Shell Australia’s country chair, Andrew Smith, added, “Woodside is an important strategic partner for us, through our investments in established projects such as the North West Shelf and growth opportunities such as Browse.
We are pleased we have been able to work with Woodside to find a solution that allows us both to meet our strategic objectives. We continue to see Australia as an important place for us to invest and grow our business.”
Shell’s subsidiary, Shell Energy Holding Australia Limited (SEHAL) has mandated two investment banks to sell 78.27 million shares in Woodside, through an underwritten sell-down at a price of A$41.35 per share.
This part of the sale represents around 9.5 percent of the issued capital in Woodside, with the shares to be sold to a range of equity market investors. The sell-down is expected to complete on 18 June 2014.
Under an agreement with SEHAL, Woodside will also buy-back 78.27 million of its shares from SEHAL at a price of US$34.24 per share.
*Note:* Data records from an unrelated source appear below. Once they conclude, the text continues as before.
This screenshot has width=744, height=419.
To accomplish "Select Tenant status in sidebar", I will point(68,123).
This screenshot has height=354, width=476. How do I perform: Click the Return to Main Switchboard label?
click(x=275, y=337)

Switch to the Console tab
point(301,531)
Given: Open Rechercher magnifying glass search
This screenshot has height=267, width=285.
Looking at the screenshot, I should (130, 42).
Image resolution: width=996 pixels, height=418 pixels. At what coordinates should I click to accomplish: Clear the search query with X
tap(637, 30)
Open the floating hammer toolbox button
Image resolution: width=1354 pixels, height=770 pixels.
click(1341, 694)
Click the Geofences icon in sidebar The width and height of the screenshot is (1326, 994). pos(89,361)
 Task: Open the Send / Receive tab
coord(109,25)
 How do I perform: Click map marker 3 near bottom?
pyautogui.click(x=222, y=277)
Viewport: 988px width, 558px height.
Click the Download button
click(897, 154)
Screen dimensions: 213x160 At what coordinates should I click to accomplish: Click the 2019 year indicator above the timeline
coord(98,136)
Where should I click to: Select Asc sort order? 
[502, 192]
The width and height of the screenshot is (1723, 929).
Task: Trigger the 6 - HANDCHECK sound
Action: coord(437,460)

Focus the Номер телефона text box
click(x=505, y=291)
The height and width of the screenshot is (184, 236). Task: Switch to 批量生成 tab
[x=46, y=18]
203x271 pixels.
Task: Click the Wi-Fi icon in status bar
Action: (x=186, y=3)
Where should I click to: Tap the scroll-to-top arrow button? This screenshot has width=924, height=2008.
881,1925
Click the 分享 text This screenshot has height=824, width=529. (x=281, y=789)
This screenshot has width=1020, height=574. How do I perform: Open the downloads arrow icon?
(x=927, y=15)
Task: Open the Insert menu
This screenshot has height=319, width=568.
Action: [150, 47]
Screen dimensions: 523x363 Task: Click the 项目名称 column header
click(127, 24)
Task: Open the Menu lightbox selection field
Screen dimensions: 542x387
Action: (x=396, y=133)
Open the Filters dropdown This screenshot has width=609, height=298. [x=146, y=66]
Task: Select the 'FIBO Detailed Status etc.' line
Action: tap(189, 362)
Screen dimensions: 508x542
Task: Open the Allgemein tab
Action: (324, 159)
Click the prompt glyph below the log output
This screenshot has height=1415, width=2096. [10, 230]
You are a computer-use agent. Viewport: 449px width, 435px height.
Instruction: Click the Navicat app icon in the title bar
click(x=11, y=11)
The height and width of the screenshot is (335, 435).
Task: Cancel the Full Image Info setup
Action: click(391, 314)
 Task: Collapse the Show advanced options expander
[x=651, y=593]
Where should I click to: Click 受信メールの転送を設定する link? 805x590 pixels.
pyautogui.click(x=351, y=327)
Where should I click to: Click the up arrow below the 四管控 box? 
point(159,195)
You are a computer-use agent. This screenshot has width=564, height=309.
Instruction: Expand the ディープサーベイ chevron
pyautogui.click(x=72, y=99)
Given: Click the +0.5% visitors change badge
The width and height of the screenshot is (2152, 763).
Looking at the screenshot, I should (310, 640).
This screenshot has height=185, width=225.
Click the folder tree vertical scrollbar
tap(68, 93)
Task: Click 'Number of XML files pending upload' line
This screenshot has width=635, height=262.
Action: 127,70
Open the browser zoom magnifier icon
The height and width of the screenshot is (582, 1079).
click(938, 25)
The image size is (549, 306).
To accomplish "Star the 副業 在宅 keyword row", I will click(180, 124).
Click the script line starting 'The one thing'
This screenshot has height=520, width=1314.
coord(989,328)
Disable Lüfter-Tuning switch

The buy-back price per share has been split into a dividend component of US$26.29 per share and a capital component of US$7.95 per share, as agreed with the Australian Taxation Office (ATO) in a private ruling. SEHAL will receive franking (tax paid) credits on the dividend component with the effect that no further tax is payable by SEHAL on the dividend component.
Completion of the buy-back will be subject to limited conditions, including consent under a number of Woodside’s facility agreements, an independent expert opinion and Woodside shareholder approval. Completion of the buy-back is expected in early August 2014.
After the buy-back and the sell-down have been completed, including cancellation of the buy-back shares by Woodside, SEHAL’s shareholding in Woodside will reduce to below five percent. As part of this transaction, SEHAL has committed to retain its remaining shares in Woodside for 90 days from completion of the sell-down, with limited exceptions.